= Theresa Viglione =

Theresa Viglione was an Italian and South African woman famous for saving the lives of many Voortrekkers in 1838 when she warned a group of them of an impending attack initiated by Zulu king Dingane. She is immortalized on a frieze in a Voortrekker monument in Pretoria, South Africa

== Biography ==

Born to an Italian family originally from Piedmont, Theresa Viglione moved to South Africa with her family in the early 19th century. Her family is believed to have belonged to the Valdese congregation, a Protestant church in western Piedmont, whose members were forced to flee Piedmont—then part of the Kingdom of Sardinia —because of discrimination against Protestants by the local authorities.

== Background ==

On February 6, 1838, a group of Voortrekkers and their servants went to negotiate with the Zulu king Dingane. The party was led by Piet Retief, an Afrikaner leader. The king received Retief and his group at his cattle-kraal, and they began to discuss a treaty amending a previous treaty signed in January 1836. Initially he was obstructive about drawing up the treaty, but eventually he signed it. He invited the Voortrekkers to share some sourgbeer with him. The trekkers left their muskets outside, entered the kraal and sat at the King’s feet. While beer was served the surrounding warriors began to dance and shout. The King leapt to his feet and yelled ”buladani abatagati!” (“Kill the wizards!”). The Voortrekkers were taken to be executed. They were impaled and their bodies left on a hillside to be eaten by wild animals, as was Dingane's custom with his enemies. Piet Retief was the last to be killed. Dingane gave orders for the Voortrekker laagers to be attacked, which would have plunged the migrant movement into disarray.
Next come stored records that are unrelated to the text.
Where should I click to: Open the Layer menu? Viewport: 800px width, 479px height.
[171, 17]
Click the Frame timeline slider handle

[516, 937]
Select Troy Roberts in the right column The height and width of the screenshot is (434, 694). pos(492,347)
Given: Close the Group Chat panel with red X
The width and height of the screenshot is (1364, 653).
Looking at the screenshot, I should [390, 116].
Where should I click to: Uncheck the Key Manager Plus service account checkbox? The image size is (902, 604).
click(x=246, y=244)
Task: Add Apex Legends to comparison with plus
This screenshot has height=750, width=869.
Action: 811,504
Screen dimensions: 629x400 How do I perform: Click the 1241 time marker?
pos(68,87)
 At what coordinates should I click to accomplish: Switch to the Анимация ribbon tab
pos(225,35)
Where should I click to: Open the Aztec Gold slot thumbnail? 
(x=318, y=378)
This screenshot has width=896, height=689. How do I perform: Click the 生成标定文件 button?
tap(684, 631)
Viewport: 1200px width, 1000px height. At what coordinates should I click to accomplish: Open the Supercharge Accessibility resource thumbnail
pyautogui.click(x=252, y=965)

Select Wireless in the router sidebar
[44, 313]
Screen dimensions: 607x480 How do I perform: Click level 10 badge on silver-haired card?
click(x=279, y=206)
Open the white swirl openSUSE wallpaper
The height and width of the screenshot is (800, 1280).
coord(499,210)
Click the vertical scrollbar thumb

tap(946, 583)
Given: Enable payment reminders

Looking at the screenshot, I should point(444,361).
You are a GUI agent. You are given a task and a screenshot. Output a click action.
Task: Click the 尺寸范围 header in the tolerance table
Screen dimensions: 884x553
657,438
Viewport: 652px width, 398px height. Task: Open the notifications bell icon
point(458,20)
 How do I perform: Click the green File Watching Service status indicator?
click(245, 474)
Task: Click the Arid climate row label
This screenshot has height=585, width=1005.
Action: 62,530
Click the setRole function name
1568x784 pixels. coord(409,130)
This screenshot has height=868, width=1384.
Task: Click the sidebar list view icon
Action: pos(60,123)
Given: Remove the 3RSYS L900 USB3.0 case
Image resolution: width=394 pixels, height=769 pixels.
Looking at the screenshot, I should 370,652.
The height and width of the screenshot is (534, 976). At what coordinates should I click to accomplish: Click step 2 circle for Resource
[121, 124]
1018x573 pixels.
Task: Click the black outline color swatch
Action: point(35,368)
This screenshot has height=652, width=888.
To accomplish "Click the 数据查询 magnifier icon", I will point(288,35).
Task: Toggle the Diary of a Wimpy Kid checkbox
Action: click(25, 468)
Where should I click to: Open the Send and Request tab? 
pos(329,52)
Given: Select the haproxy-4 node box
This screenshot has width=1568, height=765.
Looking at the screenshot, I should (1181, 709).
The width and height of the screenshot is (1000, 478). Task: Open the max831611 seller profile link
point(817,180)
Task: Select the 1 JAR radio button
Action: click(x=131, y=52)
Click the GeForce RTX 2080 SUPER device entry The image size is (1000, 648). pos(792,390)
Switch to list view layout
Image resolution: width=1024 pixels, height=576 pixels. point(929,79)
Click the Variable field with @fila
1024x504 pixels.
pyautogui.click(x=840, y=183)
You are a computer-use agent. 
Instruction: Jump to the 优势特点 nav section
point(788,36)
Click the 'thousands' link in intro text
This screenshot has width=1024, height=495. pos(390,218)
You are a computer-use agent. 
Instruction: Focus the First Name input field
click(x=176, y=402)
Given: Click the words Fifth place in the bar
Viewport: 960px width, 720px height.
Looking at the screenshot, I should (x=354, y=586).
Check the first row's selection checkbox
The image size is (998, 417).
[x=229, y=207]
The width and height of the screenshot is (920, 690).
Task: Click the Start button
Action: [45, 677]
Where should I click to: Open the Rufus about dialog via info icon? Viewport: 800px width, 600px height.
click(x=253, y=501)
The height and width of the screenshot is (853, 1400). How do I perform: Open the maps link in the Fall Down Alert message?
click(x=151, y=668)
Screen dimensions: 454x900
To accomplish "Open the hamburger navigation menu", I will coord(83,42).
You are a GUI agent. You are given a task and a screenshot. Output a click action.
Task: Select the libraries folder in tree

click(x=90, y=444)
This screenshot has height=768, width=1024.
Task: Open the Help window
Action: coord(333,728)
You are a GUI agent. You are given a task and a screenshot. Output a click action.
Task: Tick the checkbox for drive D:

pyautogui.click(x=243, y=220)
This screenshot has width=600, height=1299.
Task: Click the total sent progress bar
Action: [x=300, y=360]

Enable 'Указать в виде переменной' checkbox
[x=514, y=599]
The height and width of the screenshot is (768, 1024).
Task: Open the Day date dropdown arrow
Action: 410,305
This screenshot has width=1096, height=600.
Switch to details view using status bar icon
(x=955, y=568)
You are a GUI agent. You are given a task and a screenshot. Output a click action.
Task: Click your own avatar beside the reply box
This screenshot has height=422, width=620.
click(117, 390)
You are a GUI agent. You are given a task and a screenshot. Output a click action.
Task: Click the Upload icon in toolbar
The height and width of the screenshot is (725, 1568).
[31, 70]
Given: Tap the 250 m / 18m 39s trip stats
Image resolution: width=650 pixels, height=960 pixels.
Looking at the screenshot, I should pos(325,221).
The Zulus headed towards Natal to annihilate the rest of the Voortrekkers, who were encamped in the countryside watered by the rivers Bloukrans, Bushman and Mooi streams. Gerrit Maritz, the acting commander in Retief’s absence, was near Bushman's River. The Zulus, with a total strength of about three regiments, almost killed all of the Lieberberg, Prinsloo, Botha, and Bezuidenhouts laagers. A band of Italian traders were encamped not far from the laagers, where many women and children were killed. Theresa Viglione was one of them. When she saw what was happening, she jumped on a horse and rode off to Bushmans River to Maritz' camp and warned everyone there, allowing them to defend themselves.

== Sources ==

- References A Short History of South Africa, by John Selby, pages 91–96: Classic in Post-Colonial Worlds, by Lorna Hardwick and Carol Gillespie, page 153.